Was aber ließ die östlichen Beiträge so attraktiv erscheinen? Generell lässt sich sagen: die geradlinige, durch mediale Tricks und Klischees kaum getrübte Vitalität des Vortrags. Das subjektive Engagement, das frische Musizieren siegte über technische Mätzchen und all die verschwiemelten Ideen der PR-Strategen westeuropäischer Finalisten. Das äußerte sich in einer Direktheit des vokalen Ausdrucks, der sich immer wieder mit existenzieller Dringlichkeit Bahn brach, in einem durch vollen Körpereinsatz beglaubigten Rhythmus und in vielfältigen Anleihen bei der regionalen Folklore, verbunden mit durchschlagskräftigen Show-Elementen. Die Russen schickten drei Naugthy Girls in kniefreiem Klosterschülerinnen-Outfit ins Rennen, die mit ihrem spielerischen und zugleich perfekt einstudierten Arrangement den dritten Platz eroberten. Die bulgarische Sängerin brillierte mit aufregender mikrotonaler Melodik und mitreißenden Schlagzeugeinlagen.

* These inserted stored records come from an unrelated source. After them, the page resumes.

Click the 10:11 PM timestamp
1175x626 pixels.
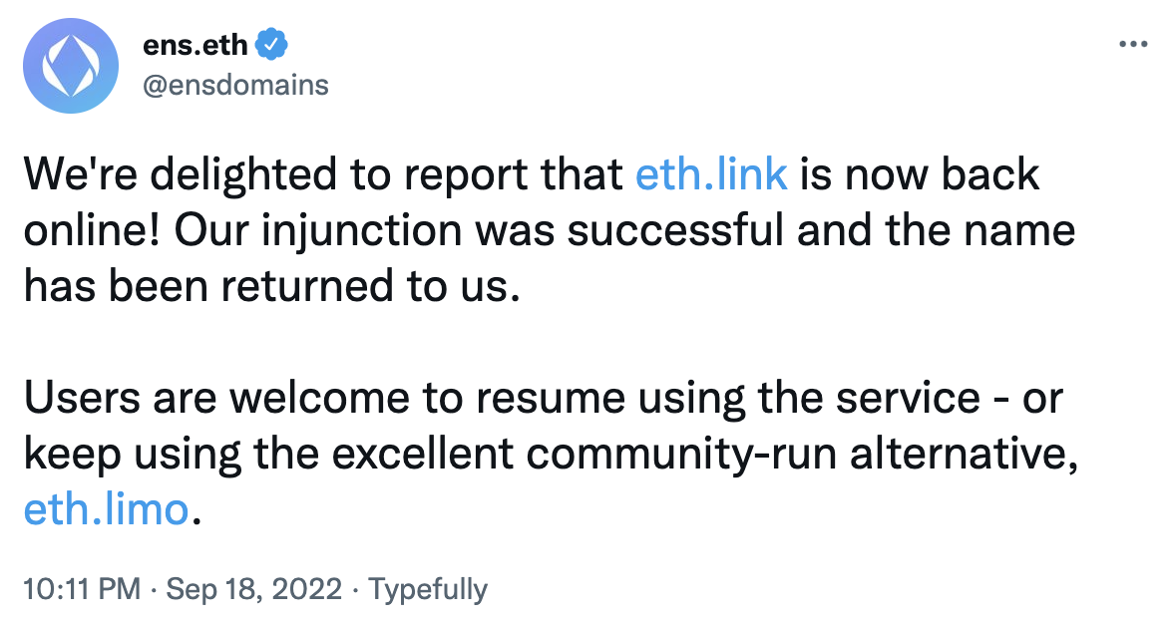pos(83,588)
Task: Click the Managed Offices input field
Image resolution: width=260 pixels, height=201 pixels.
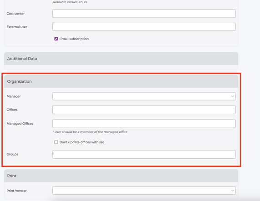Action: tap(144, 124)
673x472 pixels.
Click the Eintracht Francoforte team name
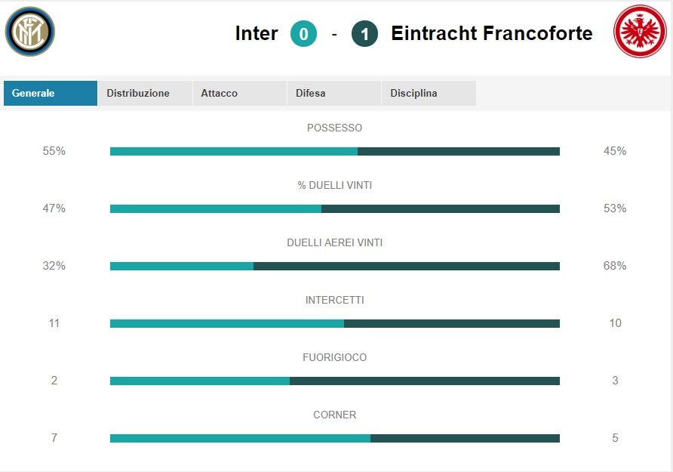pos(492,33)
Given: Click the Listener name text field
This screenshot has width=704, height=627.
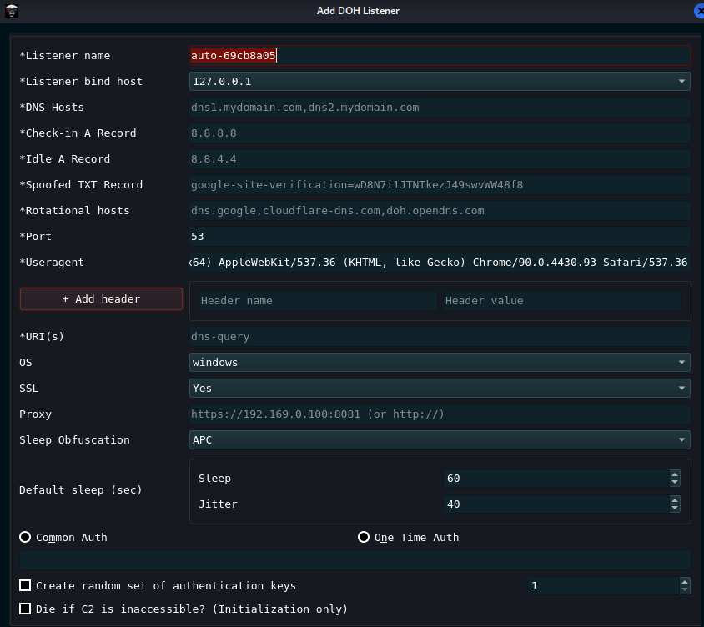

Die in bizarre Glitzeruniformen gekleidete Truppe aus der Ukraine skandierte zum reduzierten Straight-Rhythmus ihre Nonsense-Verse: „sieben, sieben, einszwei“ und holte damit den zweiten Preis – der schrillste Beitrag des ganzen Wettbewerbs.

Verdiente Siegerinnen wurden die sechs Serbinnen mit „Molitva“, einem Gruppengesang in der Volksmusiktradition, aus dem die Lead-Sängerin Marija Serifovic, ein Anti-Glamour-Typ mit Pilzkopffrisur, mit ausdrucksstarken Melodiebögen herausragte. Starke Emotion, gepaart mit hoher Gesangskultur, vom Schnulzenniveau deutscher Fernseh-abende meilenweit entfernt.
Die Beiträge aus dem Osten demonstrierten den Sieg der Manpower über den Apparat und über Ideologien aller Art. Nach Jahrzehnten der Gängelung zeigen die Künstler von Ungarn bis Armenien, von Litauen bis Moldavien auch eine gesunde Skepsis gegenüber den ungeschriebenen Vorschriften der westlichen Medienkultur – dem Firlefanz von Gender-Moden, kraftlosen Ironien und bunt inszenierten Unverbindlichkeiten.

Beim internationalen Publikum kommt das offensichtlich an. Die leicht tuntige Heiterkeit, mit der die in Pinkfarben gekleideten Franzosen von der Jolie Demoiselle und der Tour Eiffel parlierten, hatte keine Chance gegenüber dem hinterhältigen Witz von Andrej Danilko alias Verka Serduchka aus der Ukraine. Platz 22 (von 24) für Frankreich. Die Schweden ließen einen selbstverliebten Glamourboy sein Ego ausstellen – Platz 18.

Im deutschen Beitrag besang Roger Cicero augenzwinkernd die neue Macht der Frauen und ließ dabei mit seinem Frank-Sinatra-Hütchen die gute alte Bigband-Ära wieder aufleben (warum eigentlich?). Demgegenüber demonstrierte die Truppe aus Georgien Frauenpower real in Gestalt der mitreißenden Sopho, deren „Visionary Dream“ im Hintergrund von vier wilden Säbeltänzern kontrapunktiert wurde. Geschlechterspannung pur – Platz zwölf für Georgien.
Ein frischer Wind weht aus dem Osten. Die mit den Konzernetagen verbandelten Privilegienbesitzer aus den westlichen Metropolen müssen sich warm anziehen. Für diejenigen, die auch von massenwirksamen Genres mehr erwarten als technisch hochgerüsteten Ideologieschrott, bringt er eine Klimaveränderung, die überfällig war.